Special issue: Field investigation of ocean acidification effects in northwest...

Biogeosciences, 11, 4771–4782, 2014
https://doi.org/10.5194/bg-11-4771-2014
© Author(s) 2014. This work is distributed under
the Creative Commons Attribution 3.0 License.

Research article 10 Sep 2014

Research article | 10 Sep 2014

Morphology of Emiliania huxleyi coccoliths on the northwestern European shelf – is there an influence of carbonate chemistry?
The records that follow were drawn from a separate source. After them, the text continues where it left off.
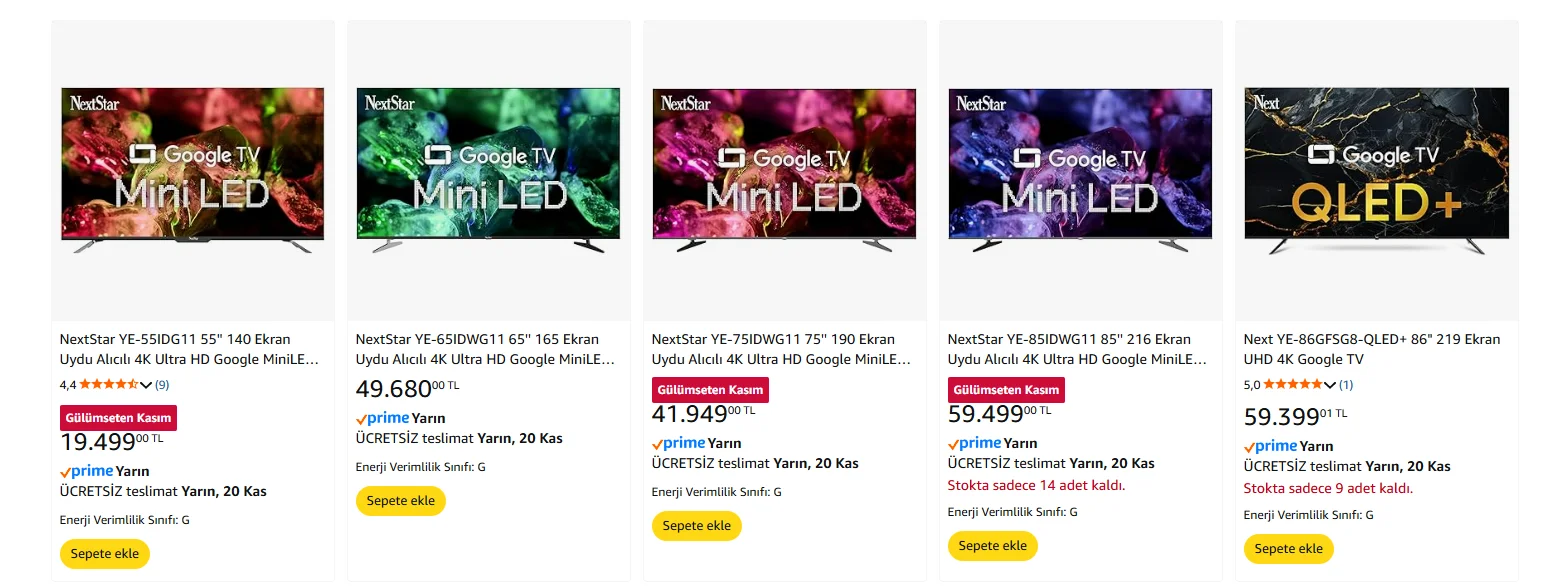This screenshot has width=1542, height=586.
Task: Open the NextStar 65" Mini LED TV image
Action: 488,170
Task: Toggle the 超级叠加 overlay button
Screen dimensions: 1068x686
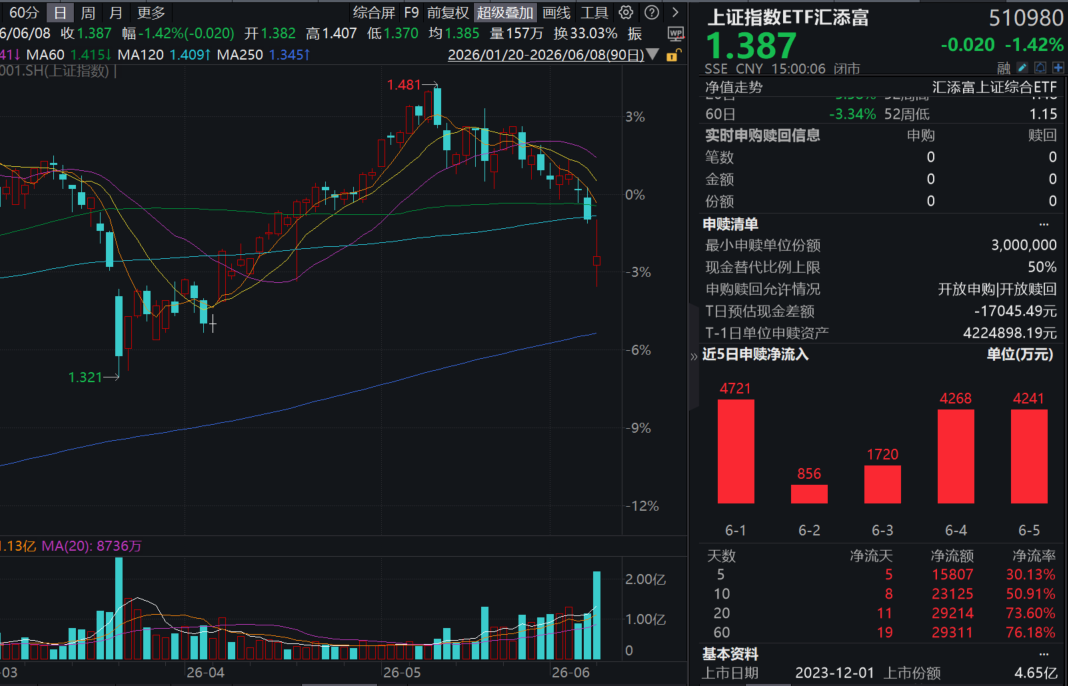Action: [505, 12]
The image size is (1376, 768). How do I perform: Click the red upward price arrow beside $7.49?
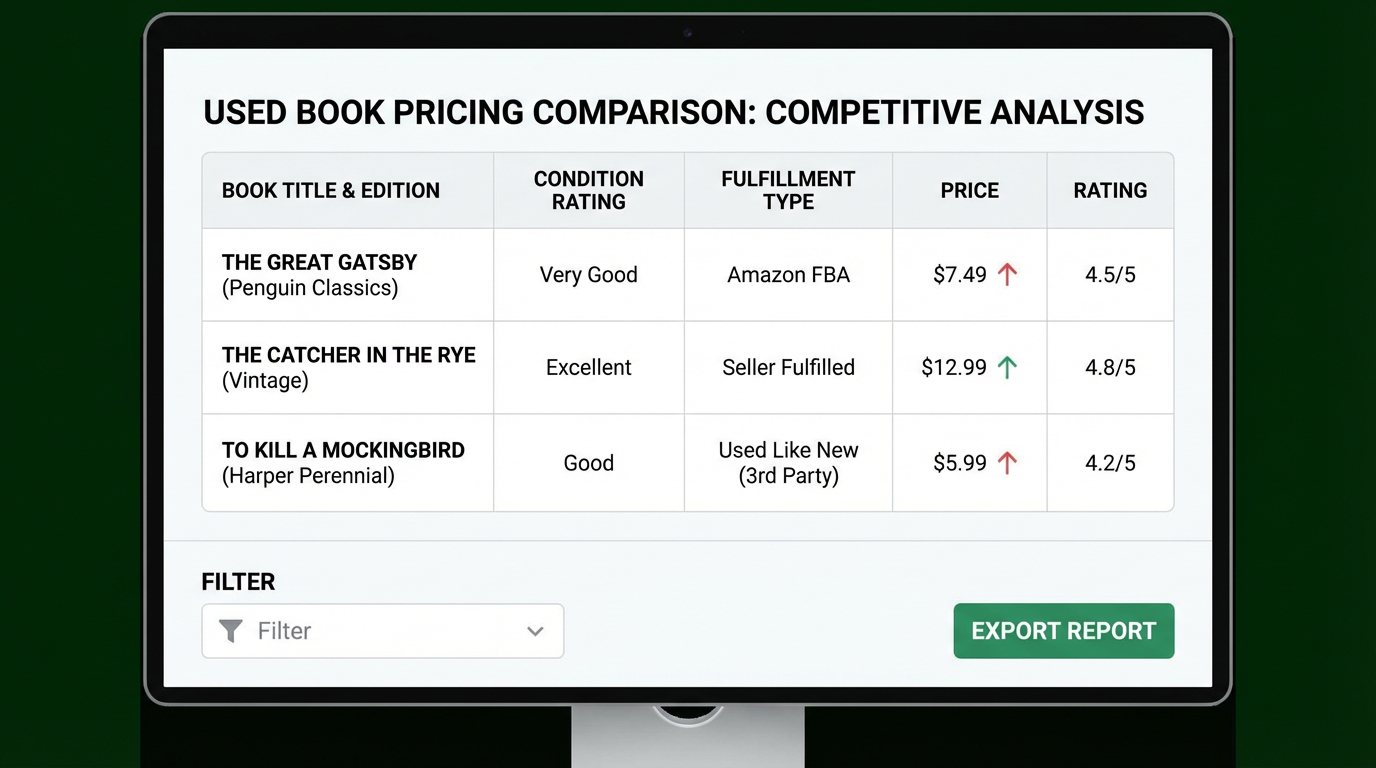1005,274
J. R. Young1, A. J. Poulton2, and T. Tyrrell3 J. R. Young et al.
  • 1Department of Earth Sciences, University College London, Gower Street, London, UK
  • 2National Oceanography Centre, University of Southampton, European Way Southampton, UK
  • 3Ocean and Earth Science, National Oceanography Centre Southampton, University of Southampton, European Way, Southampton, UK

Abstract. Within the context of the UK Ocean Acidification project, Emiliania huxleyi (type A) coccolith morphology was examined from samples collected during cruise D366. In particular, a morphometric study of coccolith size and degree of calcification was made on scanning electron microscope images of samples from shipboard CO2 perturbation experiments and from a set of environmental samples with significant variation in calcite saturation state (Ωcalcite). One bioassay in particular (E4 from the southern North Sea) yielded unambiguous results – in this bioassay exponential growth from a low initial cell density occurred with no nutrient enrichment and coccosphere numbers increased tenfold during the experiment. The samples with elevated CO2 saw significantly reduced coccolithophore growth. However, coccolithophore morphology was not significantly affected by the changing CO2 conditions even under the highest levels of perturbation (1000 μatm CO2). Environmental samples similarly showed no correlation of coccolithophore morphology with calcite saturation state. Some variation in coccolith size and degree of calcification does occur but this seems to be predominantly due to genotypic differentiation between populations on the shelf and in the open ocean.